In the entries below, which lines run from the one containing "You are a computer-use agent. The image size is (396, 206)." to the one containing "Screen dimensions: 595x499"? Copy exactly those lines, ends included, and no others.

-- RECORDS TO PROCESS follows --

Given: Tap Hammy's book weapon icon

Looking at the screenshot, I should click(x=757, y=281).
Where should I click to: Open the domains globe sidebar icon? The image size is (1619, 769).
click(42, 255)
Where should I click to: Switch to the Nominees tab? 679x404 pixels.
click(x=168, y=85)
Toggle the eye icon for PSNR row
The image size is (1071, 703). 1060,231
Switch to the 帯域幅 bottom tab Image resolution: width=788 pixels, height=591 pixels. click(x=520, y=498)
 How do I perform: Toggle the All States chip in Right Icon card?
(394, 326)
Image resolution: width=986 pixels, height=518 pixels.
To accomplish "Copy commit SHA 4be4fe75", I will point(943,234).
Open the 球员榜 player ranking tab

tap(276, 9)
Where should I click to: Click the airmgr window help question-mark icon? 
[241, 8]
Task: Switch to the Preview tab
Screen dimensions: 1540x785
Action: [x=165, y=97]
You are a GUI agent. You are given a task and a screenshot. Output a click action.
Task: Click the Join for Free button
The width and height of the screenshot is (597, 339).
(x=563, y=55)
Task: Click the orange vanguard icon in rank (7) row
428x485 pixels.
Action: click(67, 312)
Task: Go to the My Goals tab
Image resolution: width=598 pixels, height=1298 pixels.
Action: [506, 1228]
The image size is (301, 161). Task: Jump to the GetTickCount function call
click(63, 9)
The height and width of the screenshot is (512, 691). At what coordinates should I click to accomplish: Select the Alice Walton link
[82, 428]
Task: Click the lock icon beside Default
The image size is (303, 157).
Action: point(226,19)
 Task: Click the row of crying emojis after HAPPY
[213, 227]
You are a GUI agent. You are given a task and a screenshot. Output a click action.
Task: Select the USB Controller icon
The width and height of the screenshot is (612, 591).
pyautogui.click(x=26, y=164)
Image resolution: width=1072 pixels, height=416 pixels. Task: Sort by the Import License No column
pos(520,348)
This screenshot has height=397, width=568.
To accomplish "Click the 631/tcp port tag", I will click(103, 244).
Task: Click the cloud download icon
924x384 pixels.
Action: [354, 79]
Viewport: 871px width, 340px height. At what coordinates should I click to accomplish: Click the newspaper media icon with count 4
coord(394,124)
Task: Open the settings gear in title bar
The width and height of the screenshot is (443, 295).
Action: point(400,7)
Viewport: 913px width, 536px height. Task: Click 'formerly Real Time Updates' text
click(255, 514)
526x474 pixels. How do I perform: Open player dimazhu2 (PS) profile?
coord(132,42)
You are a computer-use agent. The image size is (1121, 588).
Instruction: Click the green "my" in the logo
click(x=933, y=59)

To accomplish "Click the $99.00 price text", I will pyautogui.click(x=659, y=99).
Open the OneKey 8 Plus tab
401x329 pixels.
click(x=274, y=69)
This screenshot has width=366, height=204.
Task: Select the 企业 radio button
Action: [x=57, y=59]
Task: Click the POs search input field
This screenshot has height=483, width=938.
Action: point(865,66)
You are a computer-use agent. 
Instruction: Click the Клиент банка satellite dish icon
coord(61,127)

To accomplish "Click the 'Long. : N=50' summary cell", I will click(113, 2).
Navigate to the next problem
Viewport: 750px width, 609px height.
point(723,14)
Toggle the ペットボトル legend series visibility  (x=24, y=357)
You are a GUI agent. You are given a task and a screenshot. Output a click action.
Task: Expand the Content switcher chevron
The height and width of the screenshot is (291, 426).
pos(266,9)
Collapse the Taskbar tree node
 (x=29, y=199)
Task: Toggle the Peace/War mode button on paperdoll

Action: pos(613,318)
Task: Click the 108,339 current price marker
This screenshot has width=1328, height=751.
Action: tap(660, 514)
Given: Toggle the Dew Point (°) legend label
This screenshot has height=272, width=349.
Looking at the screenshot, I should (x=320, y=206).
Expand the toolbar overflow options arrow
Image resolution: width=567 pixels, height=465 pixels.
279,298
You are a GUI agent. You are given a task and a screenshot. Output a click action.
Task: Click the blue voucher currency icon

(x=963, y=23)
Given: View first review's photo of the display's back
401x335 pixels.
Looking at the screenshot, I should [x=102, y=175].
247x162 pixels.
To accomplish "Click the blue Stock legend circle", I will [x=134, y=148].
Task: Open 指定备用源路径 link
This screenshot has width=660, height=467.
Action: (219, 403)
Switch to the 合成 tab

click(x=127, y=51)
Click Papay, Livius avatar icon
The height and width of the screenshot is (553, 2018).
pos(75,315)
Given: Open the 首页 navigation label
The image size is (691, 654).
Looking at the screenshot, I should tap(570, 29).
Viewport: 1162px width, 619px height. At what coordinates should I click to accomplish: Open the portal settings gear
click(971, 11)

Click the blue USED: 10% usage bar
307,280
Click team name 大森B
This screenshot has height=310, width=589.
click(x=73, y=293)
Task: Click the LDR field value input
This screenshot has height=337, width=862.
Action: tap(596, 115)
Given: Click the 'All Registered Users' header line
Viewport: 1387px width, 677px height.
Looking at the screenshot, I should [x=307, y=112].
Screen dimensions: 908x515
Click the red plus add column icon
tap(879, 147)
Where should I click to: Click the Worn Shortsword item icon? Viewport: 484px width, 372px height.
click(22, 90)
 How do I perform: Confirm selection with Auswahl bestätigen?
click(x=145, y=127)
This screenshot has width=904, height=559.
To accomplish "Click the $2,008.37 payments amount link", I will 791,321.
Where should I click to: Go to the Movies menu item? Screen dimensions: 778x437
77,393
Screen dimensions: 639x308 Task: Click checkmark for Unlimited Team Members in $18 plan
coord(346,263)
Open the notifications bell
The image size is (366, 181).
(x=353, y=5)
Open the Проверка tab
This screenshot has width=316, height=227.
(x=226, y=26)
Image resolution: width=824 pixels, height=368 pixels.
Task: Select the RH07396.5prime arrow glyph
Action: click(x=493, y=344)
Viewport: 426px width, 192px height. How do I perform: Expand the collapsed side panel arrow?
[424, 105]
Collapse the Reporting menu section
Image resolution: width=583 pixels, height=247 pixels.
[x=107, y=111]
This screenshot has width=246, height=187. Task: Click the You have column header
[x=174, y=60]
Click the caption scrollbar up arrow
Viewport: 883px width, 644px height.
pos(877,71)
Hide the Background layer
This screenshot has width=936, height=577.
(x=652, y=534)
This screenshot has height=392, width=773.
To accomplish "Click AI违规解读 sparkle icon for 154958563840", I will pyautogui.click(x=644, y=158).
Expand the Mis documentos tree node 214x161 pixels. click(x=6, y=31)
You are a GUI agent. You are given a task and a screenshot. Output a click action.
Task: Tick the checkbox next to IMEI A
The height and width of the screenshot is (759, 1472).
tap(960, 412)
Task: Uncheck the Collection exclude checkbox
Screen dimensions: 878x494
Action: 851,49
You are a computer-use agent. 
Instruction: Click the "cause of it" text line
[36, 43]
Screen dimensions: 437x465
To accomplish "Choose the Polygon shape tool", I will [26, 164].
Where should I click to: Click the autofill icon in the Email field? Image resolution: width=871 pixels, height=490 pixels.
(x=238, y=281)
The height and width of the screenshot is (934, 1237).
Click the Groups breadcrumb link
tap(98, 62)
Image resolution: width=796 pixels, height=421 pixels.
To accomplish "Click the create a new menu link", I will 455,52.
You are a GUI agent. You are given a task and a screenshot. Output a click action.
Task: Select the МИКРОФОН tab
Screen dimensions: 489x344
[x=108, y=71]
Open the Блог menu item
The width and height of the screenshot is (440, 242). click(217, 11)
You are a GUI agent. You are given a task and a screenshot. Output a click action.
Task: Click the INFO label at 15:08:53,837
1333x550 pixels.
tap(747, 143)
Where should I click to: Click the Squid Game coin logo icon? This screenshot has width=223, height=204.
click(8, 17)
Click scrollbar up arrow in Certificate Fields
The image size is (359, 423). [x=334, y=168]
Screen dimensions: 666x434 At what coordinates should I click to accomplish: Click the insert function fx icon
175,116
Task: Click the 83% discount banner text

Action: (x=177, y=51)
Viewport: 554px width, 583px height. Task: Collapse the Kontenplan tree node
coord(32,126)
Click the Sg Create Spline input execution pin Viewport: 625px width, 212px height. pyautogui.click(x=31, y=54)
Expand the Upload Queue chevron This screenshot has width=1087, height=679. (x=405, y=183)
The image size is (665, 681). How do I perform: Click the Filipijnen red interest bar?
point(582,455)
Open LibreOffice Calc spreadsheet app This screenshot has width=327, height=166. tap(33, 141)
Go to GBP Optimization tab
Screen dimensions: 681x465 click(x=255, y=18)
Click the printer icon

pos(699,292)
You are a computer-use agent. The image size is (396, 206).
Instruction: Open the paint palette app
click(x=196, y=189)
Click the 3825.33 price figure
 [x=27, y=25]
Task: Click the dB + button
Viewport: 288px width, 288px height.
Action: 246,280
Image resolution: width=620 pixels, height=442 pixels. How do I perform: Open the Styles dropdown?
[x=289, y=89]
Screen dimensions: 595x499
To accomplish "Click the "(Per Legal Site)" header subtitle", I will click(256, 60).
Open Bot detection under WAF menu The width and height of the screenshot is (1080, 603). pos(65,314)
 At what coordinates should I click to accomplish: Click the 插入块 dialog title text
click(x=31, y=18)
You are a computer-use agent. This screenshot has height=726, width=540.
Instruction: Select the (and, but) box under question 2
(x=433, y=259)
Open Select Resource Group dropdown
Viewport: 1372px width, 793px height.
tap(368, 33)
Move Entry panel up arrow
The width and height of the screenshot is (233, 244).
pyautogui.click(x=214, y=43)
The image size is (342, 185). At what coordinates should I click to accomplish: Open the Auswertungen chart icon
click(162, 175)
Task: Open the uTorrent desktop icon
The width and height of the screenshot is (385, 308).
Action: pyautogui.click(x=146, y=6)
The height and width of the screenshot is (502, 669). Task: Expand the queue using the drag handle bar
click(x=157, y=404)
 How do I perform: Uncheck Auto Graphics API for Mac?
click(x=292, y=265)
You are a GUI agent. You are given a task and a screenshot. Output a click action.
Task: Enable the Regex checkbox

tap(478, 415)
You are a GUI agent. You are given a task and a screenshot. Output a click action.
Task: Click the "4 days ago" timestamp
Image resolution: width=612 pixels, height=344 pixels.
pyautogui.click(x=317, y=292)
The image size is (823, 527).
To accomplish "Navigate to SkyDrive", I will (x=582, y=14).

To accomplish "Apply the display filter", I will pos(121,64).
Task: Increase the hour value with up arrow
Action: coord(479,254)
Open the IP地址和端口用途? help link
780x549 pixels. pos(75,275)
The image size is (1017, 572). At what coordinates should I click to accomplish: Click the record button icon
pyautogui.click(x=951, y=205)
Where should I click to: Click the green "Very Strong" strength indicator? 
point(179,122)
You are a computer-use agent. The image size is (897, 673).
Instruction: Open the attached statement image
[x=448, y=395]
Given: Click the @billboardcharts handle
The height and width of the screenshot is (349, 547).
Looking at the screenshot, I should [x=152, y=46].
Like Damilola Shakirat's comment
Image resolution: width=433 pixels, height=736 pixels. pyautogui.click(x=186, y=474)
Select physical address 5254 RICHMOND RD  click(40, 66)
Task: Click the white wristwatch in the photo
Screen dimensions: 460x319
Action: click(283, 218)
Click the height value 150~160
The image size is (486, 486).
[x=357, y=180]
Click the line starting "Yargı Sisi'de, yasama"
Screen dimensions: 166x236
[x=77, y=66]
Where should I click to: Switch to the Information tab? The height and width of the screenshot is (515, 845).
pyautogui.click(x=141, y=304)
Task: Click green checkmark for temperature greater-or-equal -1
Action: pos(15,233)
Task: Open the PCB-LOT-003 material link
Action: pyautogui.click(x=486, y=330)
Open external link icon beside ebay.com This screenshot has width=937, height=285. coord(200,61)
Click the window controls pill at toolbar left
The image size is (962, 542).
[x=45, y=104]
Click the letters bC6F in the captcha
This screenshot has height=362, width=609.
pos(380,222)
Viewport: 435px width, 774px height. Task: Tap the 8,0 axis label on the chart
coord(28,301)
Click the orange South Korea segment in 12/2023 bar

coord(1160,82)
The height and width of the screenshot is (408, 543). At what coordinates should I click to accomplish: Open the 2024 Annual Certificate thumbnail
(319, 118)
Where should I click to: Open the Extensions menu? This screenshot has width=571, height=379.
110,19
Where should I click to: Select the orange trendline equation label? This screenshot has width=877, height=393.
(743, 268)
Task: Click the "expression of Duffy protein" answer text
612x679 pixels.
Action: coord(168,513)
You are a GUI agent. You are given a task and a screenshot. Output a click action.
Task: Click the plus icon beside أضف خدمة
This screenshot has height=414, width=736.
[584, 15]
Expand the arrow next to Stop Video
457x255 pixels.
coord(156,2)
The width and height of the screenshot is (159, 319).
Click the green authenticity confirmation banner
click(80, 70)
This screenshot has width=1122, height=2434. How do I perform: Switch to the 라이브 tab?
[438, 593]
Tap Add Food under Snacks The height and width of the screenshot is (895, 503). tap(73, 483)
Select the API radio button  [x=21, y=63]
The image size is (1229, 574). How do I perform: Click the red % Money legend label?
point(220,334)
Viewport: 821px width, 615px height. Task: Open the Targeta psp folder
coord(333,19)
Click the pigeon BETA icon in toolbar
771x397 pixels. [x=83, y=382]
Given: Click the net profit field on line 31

-- RECORDS TO PROCESS concluded --

- [ANSWER TO THE PROBLEM]:
You are a computer-use agent. The image size is (396, 206).
Instruction: Open the paint palette app
click(x=196, y=189)
Click the 3825.33 price figure
 [x=27, y=25]
Task: Click the dB + button
Viewport: 288px width, 288px height.
Action: 246,280
Image resolution: width=620 pixels, height=442 pixels. How do I perform: Open the Styles dropdown?
[x=289, y=89]
Screen dimensions: 595x499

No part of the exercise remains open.